• Consigne écrite 1:
Recopiez sans rien changer le passage de l'extrait qui va de « Je vous avais » à « et du négoce. ».
• Consigne écrite 2:
Selon l'extrait, pourquoi la famille Prat est-elle dite bourgeoise ? Répondez en une à trois phrases.
• Consigne écrite 3:
Pour chacune des affirmations suivantes, dites par oui ou par non si elle concorde avec l'extrait, puis citez les mots de l'extrait qui tranchent.
(a) Les frères et sœurs Prat sont nés entre 1884 et 1892.
(b) L'article sur les amours déçues a été publié il y a moins d'une semaine.
(c) Nos ancêtres vivaient sans secrets ni amants.

• Extrait du texte:
Je vous avais parlé d’amours déçues, il y a plus d'un mois ;
ces amours où la famille s’interpose, où l’argent est à prendre en compte, où
même la religion s’immisce. Mais parfois, l’amour peut être une déception voire
une trahison !
Nos ancêtres n’étaient pas en reste. Eux aussi vivaient
à la façon de Dallas, avec leurs secrets, leurs cocufiages, maîtresses et
amants. Aujourd’hui, en digne successeur de Voici, Voilà, France Dimanche et
autres revues universitaires, Sacrés Ancêtres ! va briser le tabou de nos
ancêtres volages.
La femme du capitaine
Je vais vous parler d’une fratrie, évoquée dans l’article
précédent. Les frères et sœurs Prat. Nés entre 1884 et 1892, ces frères et sœurs
sont issus du milieu « officier ». Famille bourgeoise donc,
fréquentant notamment le milieu de la fonction publique et du négoce.

• Données affichées:

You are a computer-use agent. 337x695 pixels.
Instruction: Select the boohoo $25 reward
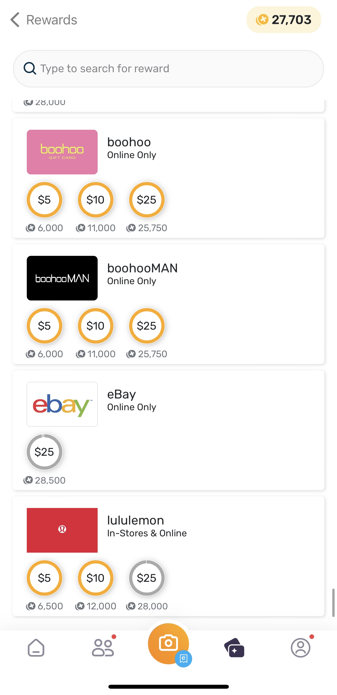147,200
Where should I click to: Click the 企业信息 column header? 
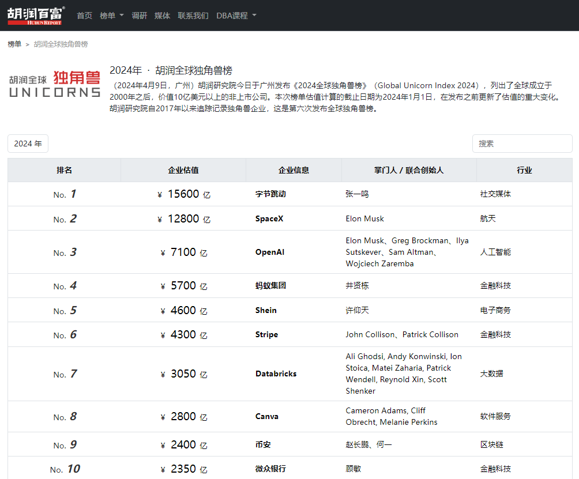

• Résultat 1:
Je vous avais parlé d’amours déçues, il y a plus d'un mois ;
ces amours où la famille s’interpose, où l’argent est à prendre en compte, où
même la religion s’immisce. Mais parfois, l’amour peut être une déception voire
une trahison !
Nos ancêtres n’étaient pas en reste. Eux aussi vivaient
à la façon de Dallas, avec leurs secrets, leurs cocufiages, maîtresses et
amants. Aujourd’hui, en digne successeur de Voici, Voilà, France Dimanche et
autres revues universitaires, Sacrés Ancêtres ! va briser le tabou de nos
ancêtres volages.
La femme du capitaine
Je vais vous parler d’une fratrie, évoquée dans l’article
précédent. Les frères et sœurs Prat. Nés entre 1884 et 1892, ces frères et sœurs
sont issus du milieu « officier ». Famille bourgeoise donc,
fréquentant notamment le milieu de la fonction publique et du négoce.

• Résultat 2:
Les frères et sœurs Prat sont issus du milieu « officier », ce qui fait d'eux une famille bourgeoise. Cette famille fréquente notamment le milieu de la fonction publique et du négoce.

• Résultat 3:
(a) Oui : « Nés entre 1884 et 1892 ».
(b) Non : « il y a plus d'un mois ».
(c) Non : « avec leurs secrets, leurs cocufiages, maîtresses et ».